虽然和计划有些出入,像一场旅行,路线变了,但目的地没变。
但作为一层BOSS,我已经完成了自己的职责,像一位演员,完成了自己的戏份。
是时候休息一下,处理一下我的营地事务了,像一位工人,下班后收拾工具。
我沉浸在安心感中,听着雨声整理身体,像一位僧侣,在雨声中冥想。
现在,心情终于轻松了一些,像一块石头,从胸口落了地。
直到听到了耶妮卡接下来的话。
"对了,埃德。我在玫瑰凉亭坐着的时候,看到了一辆很大的马车。"
"它速度很快,我没看清细节……但上面画着金色的王冠。仔细想想,那是不是……埃尔特商会的马车?"
"我以前在书里读到过。那个金色王冠的图案……是埃尔特商会的会主……''黄金王埃尔特''的标志吧?"

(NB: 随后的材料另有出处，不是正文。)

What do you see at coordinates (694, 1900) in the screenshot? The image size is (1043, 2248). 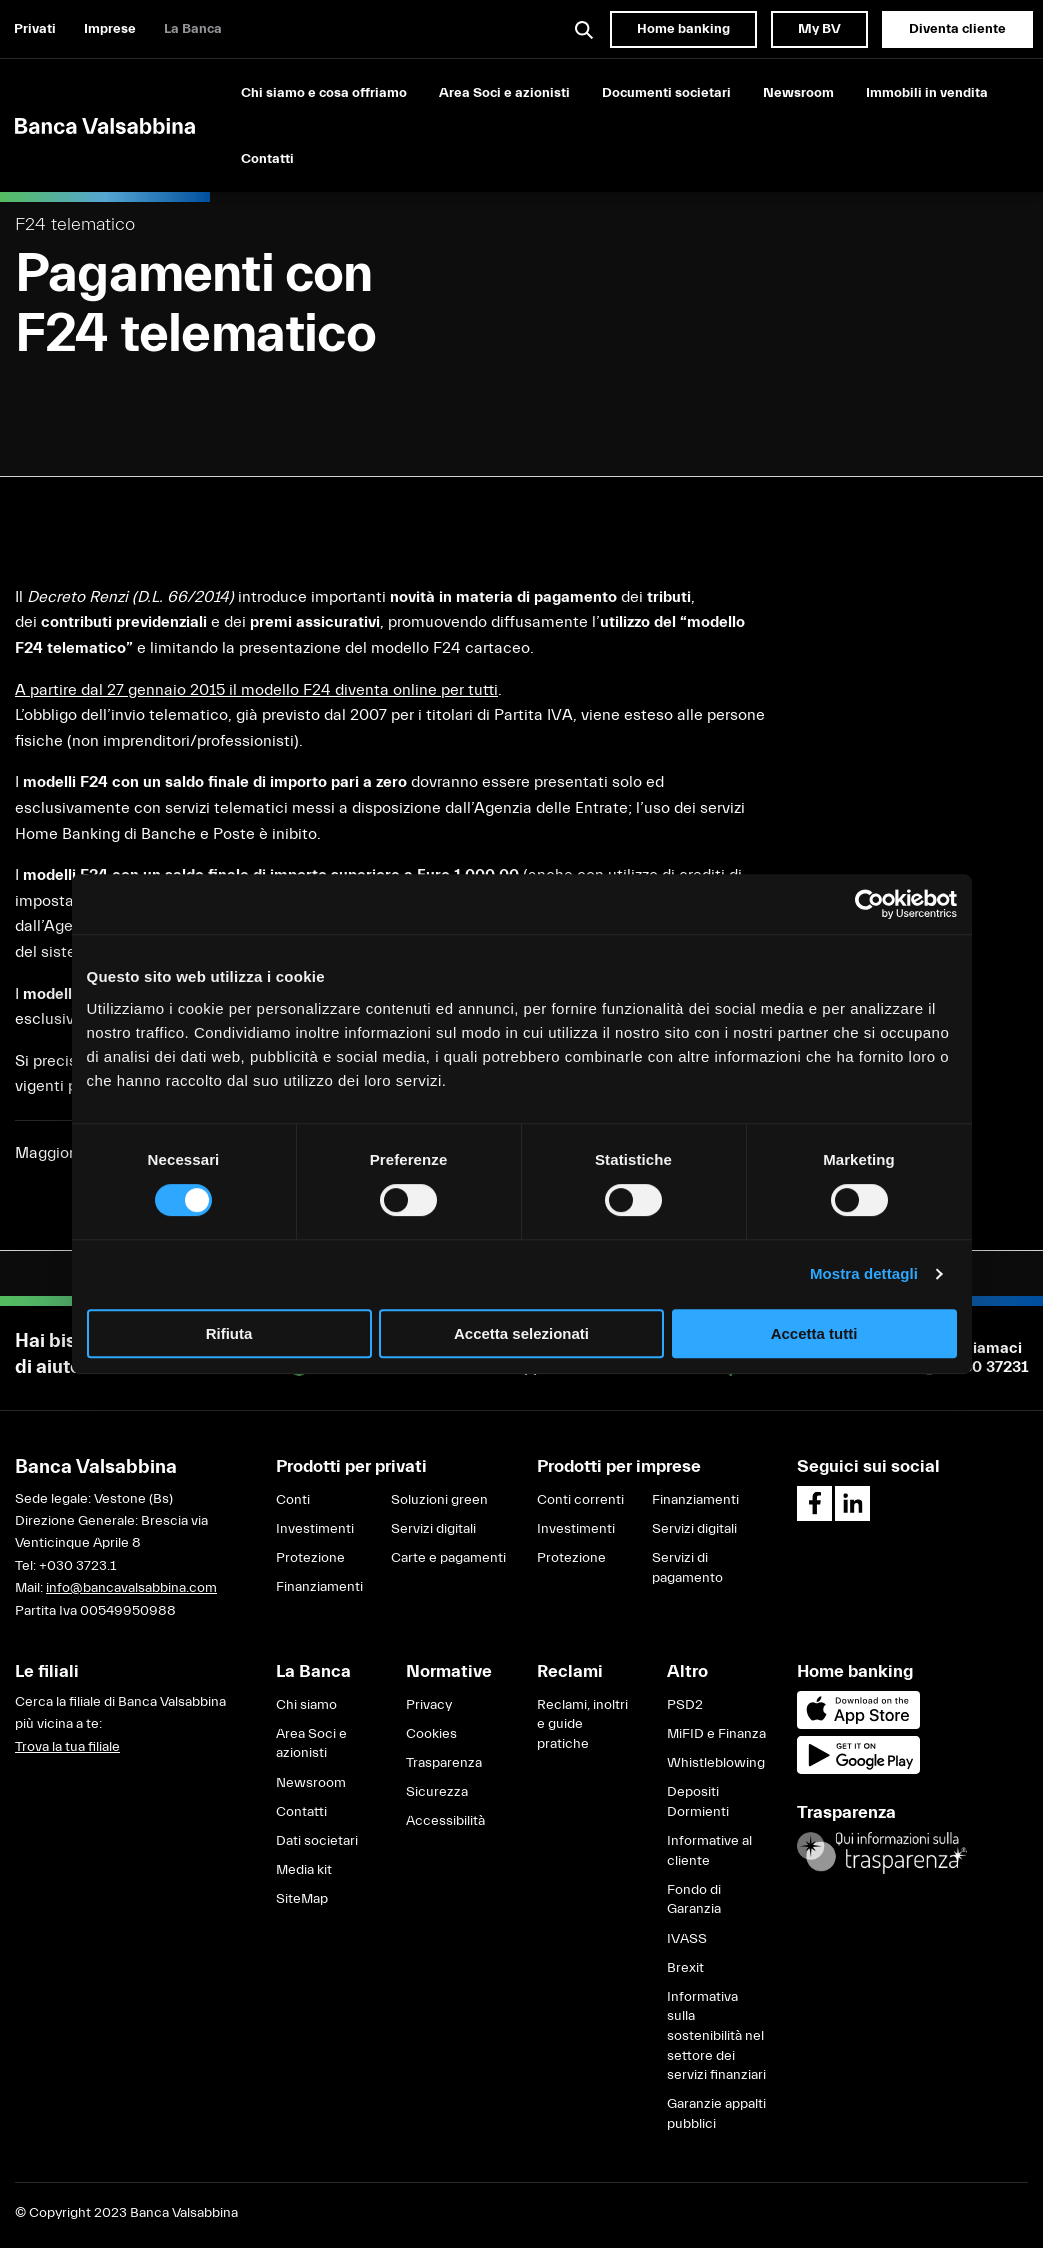 I see `Fondo di Garanzia` at bounding box center [694, 1900].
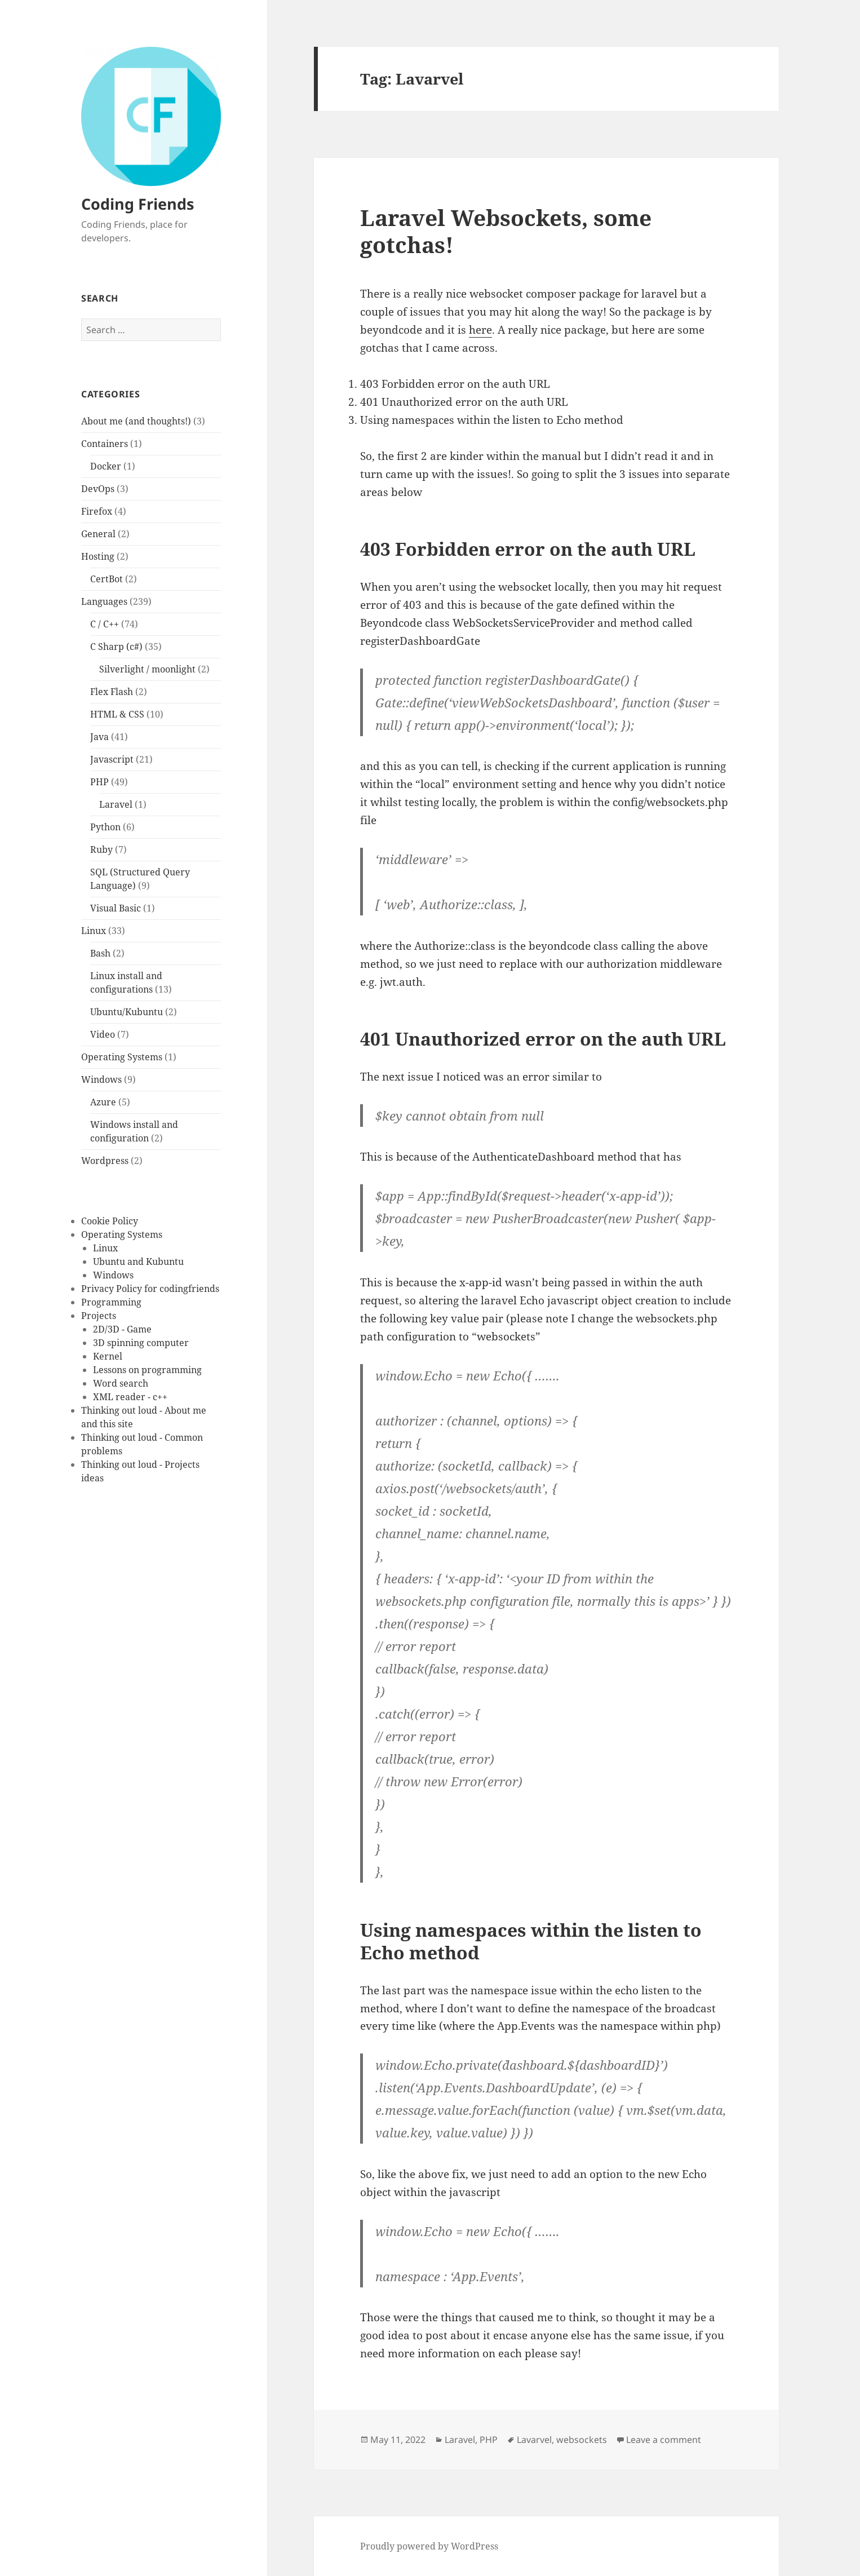 This screenshot has width=860, height=2576. I want to click on Ubuntu/Kubuntu, so click(126, 1012).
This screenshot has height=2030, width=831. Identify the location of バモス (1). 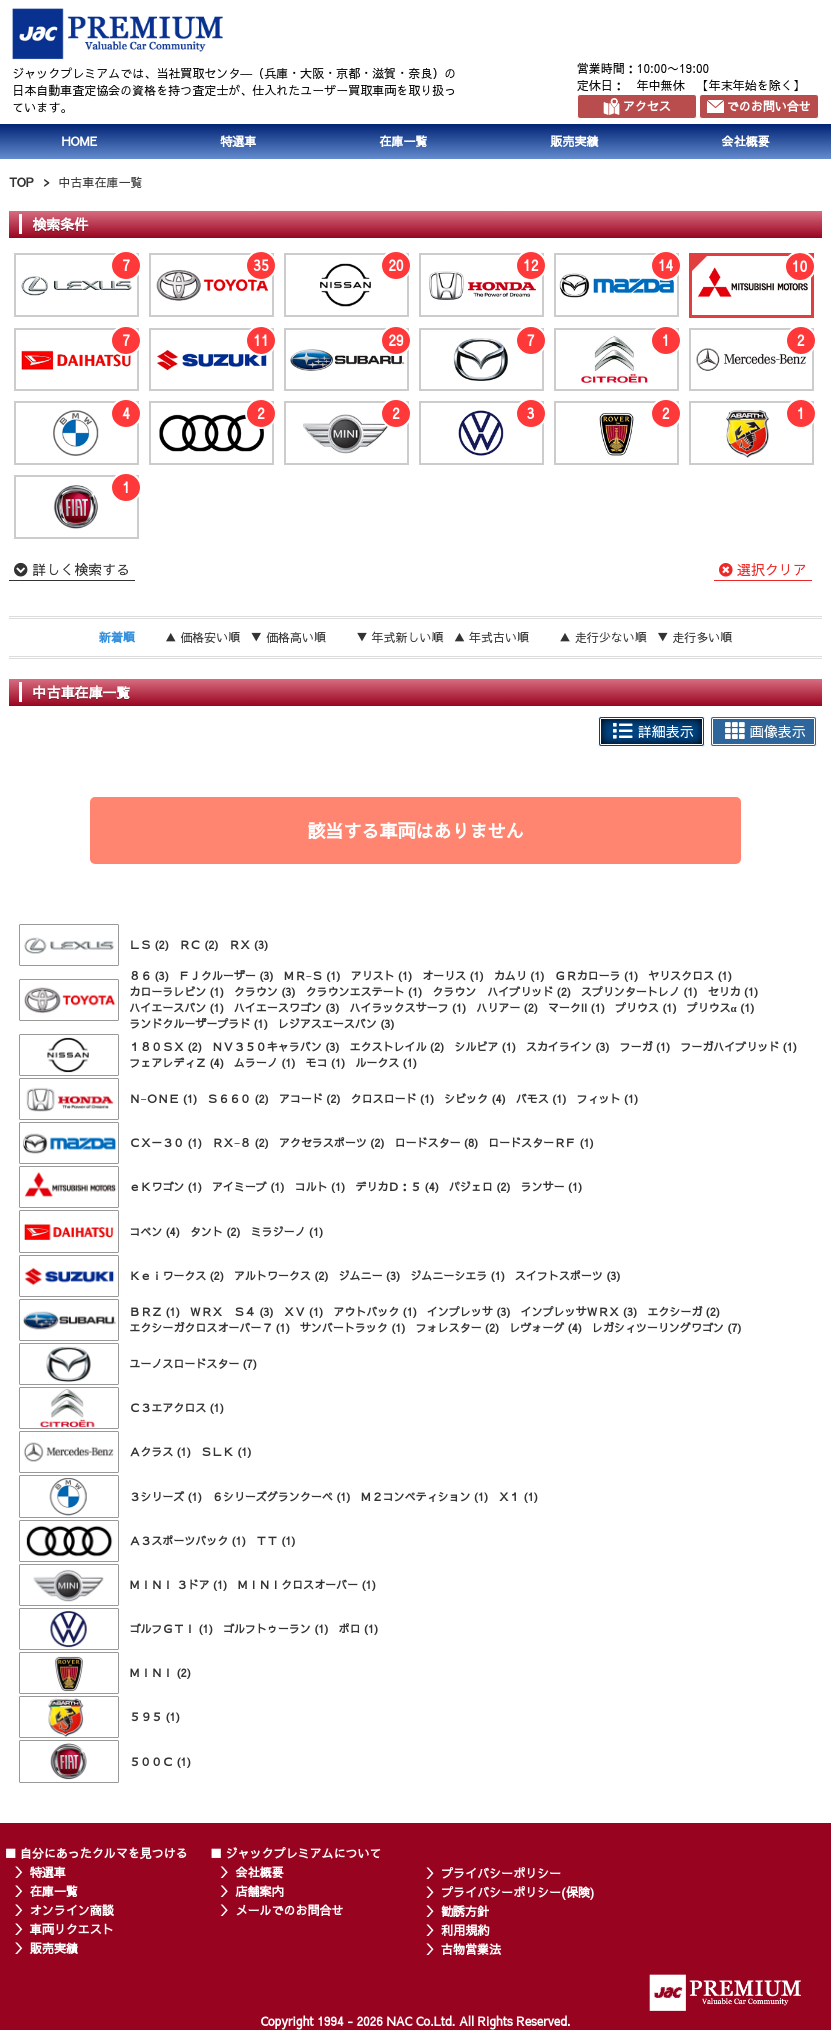
(541, 1098).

奥菲利斯馆占领事件结束后,接下来的"贤者之书争夺战"中,洛特尔会背叛并因此退场的假BOSS"黄金王埃尔特"。
他比预期更早抵达西尔维尼亚意味着……
在我认知的范围之外……发生了某种变故,像一面镜子,突然出现了裂纹。
我的呼吸再次变得急促,像一条鱼,被从水里捞出来。
"没有其他地方受伤吧,泰利?"
"嗯,艾拉看起来也没事。埃尔维拉呢?药剂够吗?"
"多得是。别担心。"
雨依然倾盆而下,奥菲利斯馆二楼楼梯。
三人讨伐队一边上楼,一边再次确认并整理各自的战力。
像三位登山者,在攀登前检查装备。
奥菲利斯馆里似乎发生了什么,这一点能肯定。
像一杯水里滴入了一滴墨水,虽然只有一滴,但足以改变整杯水的颜色。
至少从一层拦住他们的埃德·罗斯泰勒的举动来看,事情并不简单。
像一盘棋,每一步都暗藏玄机。
面对完全无法看透的埃德·罗斯泰勒已经让人精疲力尽。
像一场考试,题目超出了大纲,甚至耶妮卡·佩洛弗也差点成为敌人。
像一场噩梦,醒来后发现只是一场梦,但冷汗已经湿透了衣服。
虽然还不清楚具体情况,但无论如何都不能再掉以轻心了,像一位士兵,在战场上,永远不能放松警惕。
从这层开始,拦住泰利一行人的敌人可能会像一层那样麻烦…或者更甚。
光是想象就让人不寒而栗,像站在悬崖边,往下看时,腿会发软。
尽管如此,他们并没有回头的意思,像三位骑士,向着龙穴前进。